• OBJETIVOS:
(a) No texto fornecido, transcreva tudo desde "As Rés contestaram, deduzindo" até "Tribunal de Justiça.", renomeando "Autoras" para "Requerentes".
(b) Enumere todas as designações que o texto fornecido utiliza para se referir às partes do processo.

• TEXTO FORNECIDO:
********************

As Rés contestaram, deduzindo reconvenção.
Foi proferida sentença que julgou a ação e a reconvenção parcialmente procedentes.
Desta decisão as Autoras interpuseram recurso para o Tribunal da Relação, tendo sido proferido acórdão julgando improcedente o recurso e mantendo a decisão da 1.ª instância nos seus precisos termos.
Desta decisão recorreram as Autoras para o Supremo Tribunal de Justiça.
O Conselheiro Relator ordenou a notificação das Rés para se pronunciarem querendo sobre a possibilidade de ser proferida decisão favorável às Autoras, com fundamento diverso, “evitando-se, de tal modo, serem confrontadas com uma decisão surpresa”.
As Recorridas solicitaram o esclarecimento deste despacho, tendo o Conselheiro Relator respondido que o “que as Autoras pretendem obter é o reconhecimento do seu direito sobre os prédios em questão e a sua restituição pelo que o que se pretendeu dizer com a notificação é que tal objetivo poderá ser obtido, fundado na estrita aplicação da lei, embora não na linha da fundamentação adotada”.

********************

• EXTRATO DE DADOS:
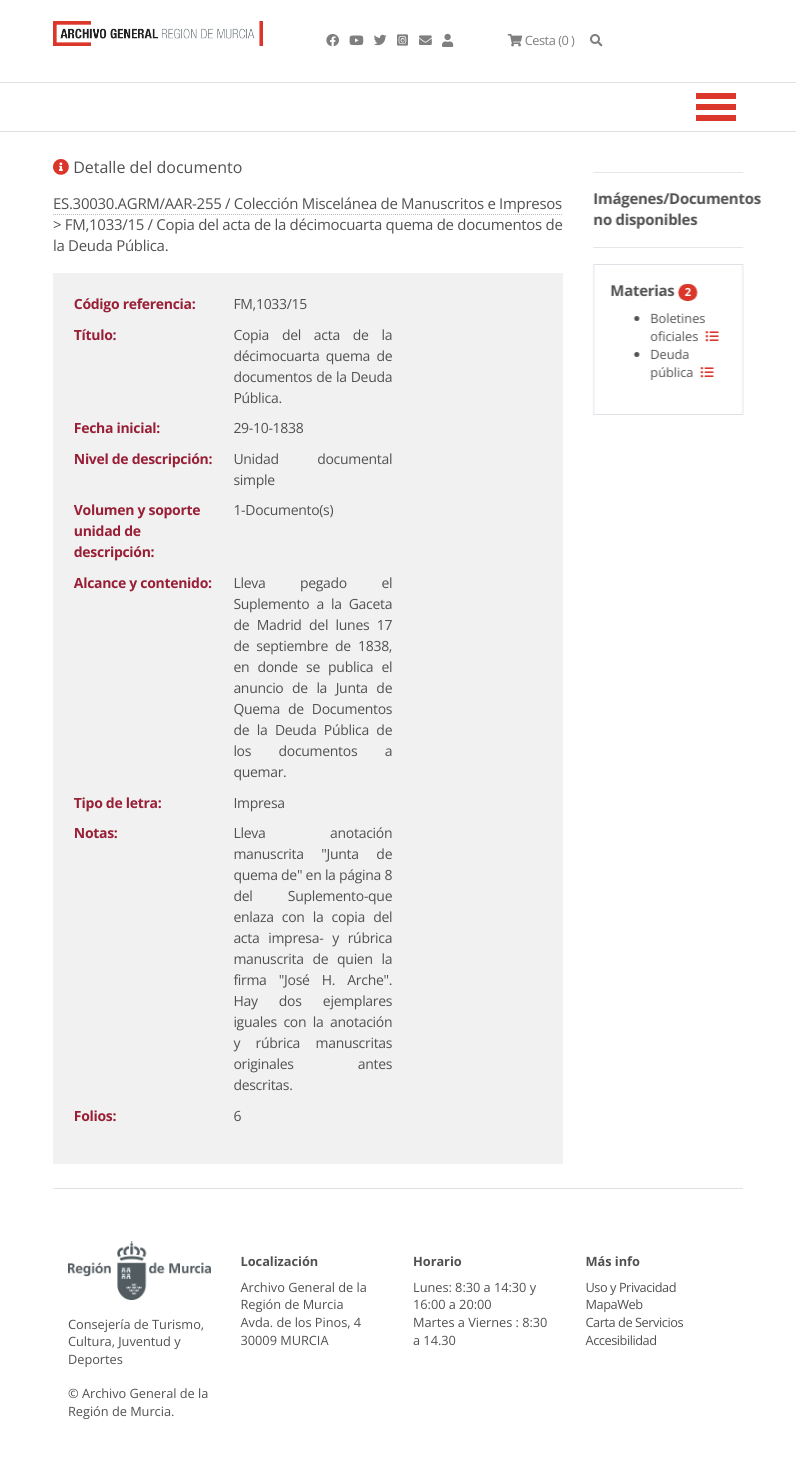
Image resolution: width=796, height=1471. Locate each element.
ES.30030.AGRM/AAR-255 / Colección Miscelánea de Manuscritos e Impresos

********************

• RESPOSTAS ÀS TAREFAS:
(a)
As Rés contestaram, deduzindo reconvenção.
Foi proferida sentença que julgou a ação e a reconvenção parcialmente procedentes.
Desta decisão as Requerentes interpuseram recurso para o Tribunal da Relação, tendo sido proferido acórdão julgando improcedente o recurso e mantendo a decisão da 1.ª instância nos seus precisos termos.
Desta decisão recorreram as Requerentes para o Supremo Tribunal de Justiça.

(b)
Rés
Autoras
Recorridas